| Your instructions |
Copy only what lies from the line containing "Screen dimensions: 860x616" through the line containing "This screenshot has width=587, height=500." in the entries below, keeping both end lines exact and dropping every picture.

| Data for this exercise |
——

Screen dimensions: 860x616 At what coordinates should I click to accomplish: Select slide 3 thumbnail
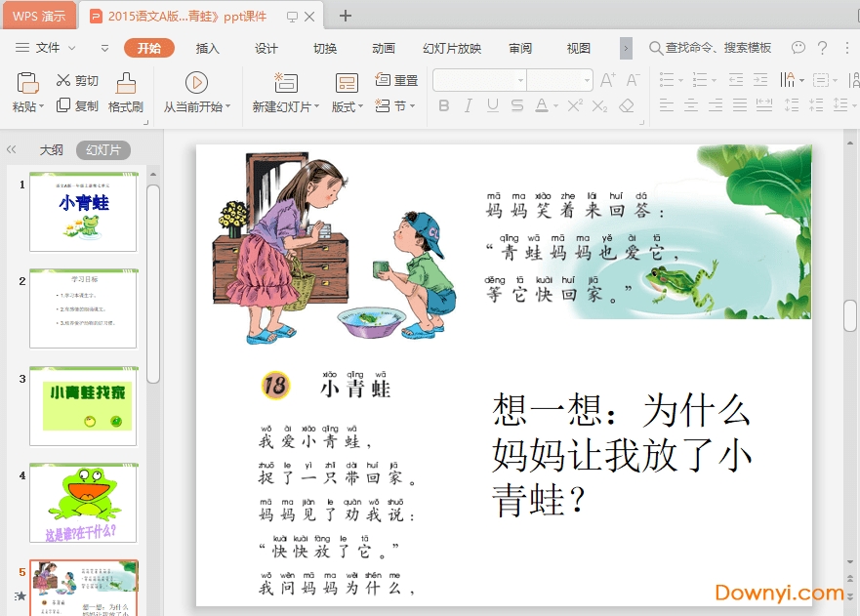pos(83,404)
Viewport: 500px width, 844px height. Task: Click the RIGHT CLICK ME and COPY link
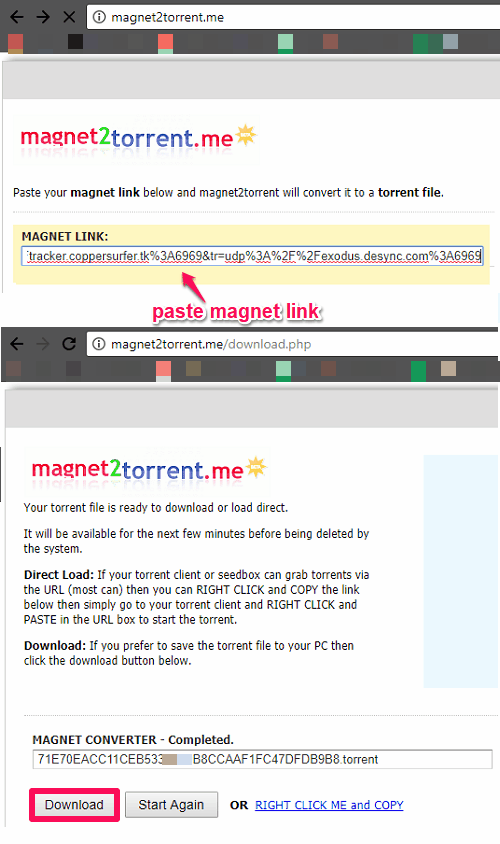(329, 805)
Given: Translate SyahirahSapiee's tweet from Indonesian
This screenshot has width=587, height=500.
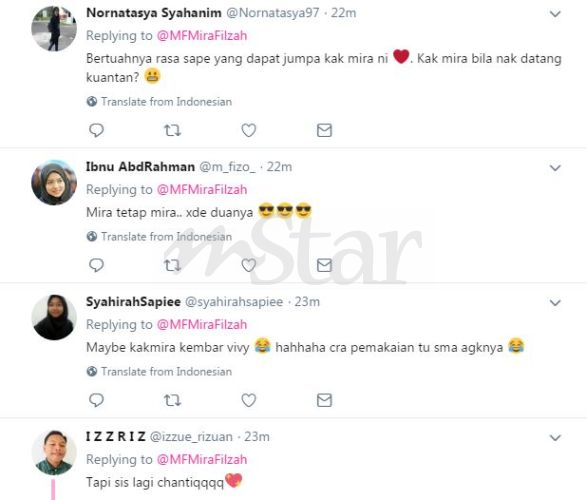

——

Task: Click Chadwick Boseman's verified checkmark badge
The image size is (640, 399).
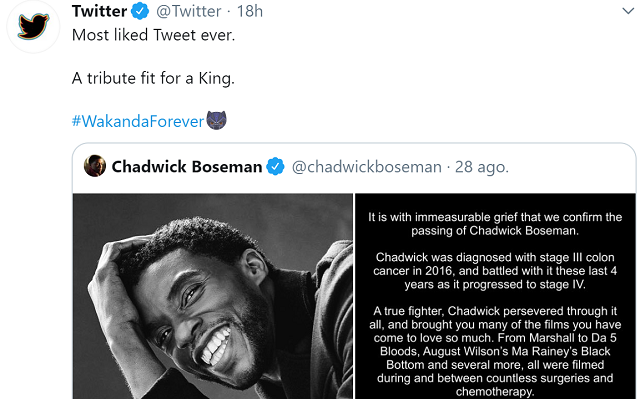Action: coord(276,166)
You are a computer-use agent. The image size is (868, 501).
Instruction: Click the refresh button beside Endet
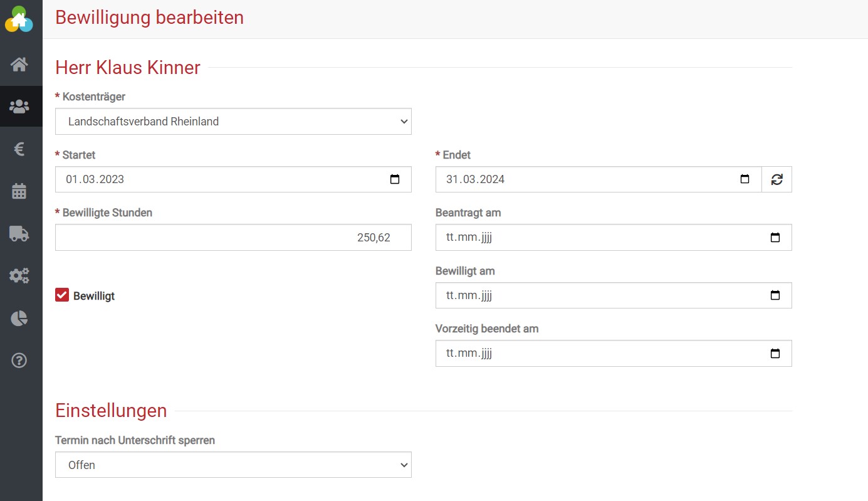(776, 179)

——

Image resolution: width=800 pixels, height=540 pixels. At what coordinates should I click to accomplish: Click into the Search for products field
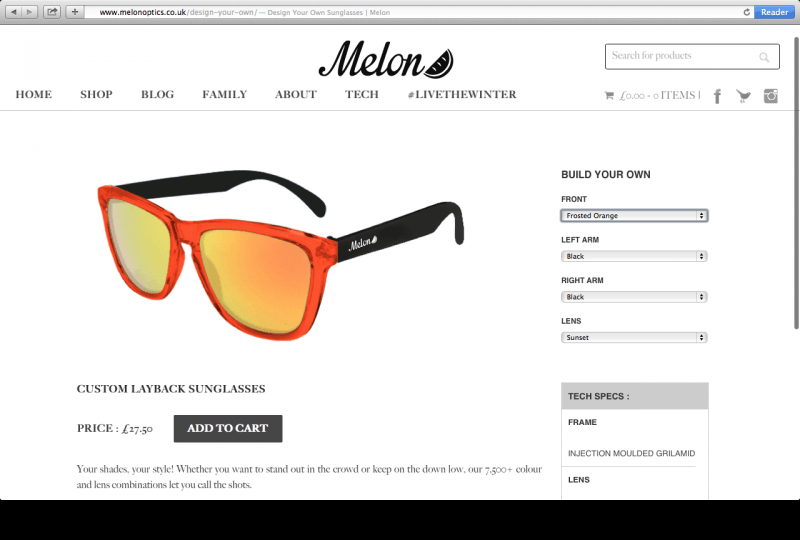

——

| Expected answer |
Screen dimensions: 860x616 At what coordinates should I click to accomplish: Select slide 3 thumbnail
pos(83,404)
Viewport: 500px width, 844px height. Task: Click the RIGHT CLICK ME and COPY link
(329, 805)
Given: Translate SyahirahSapiee's tweet from Indonesian
This screenshot has width=587, height=500.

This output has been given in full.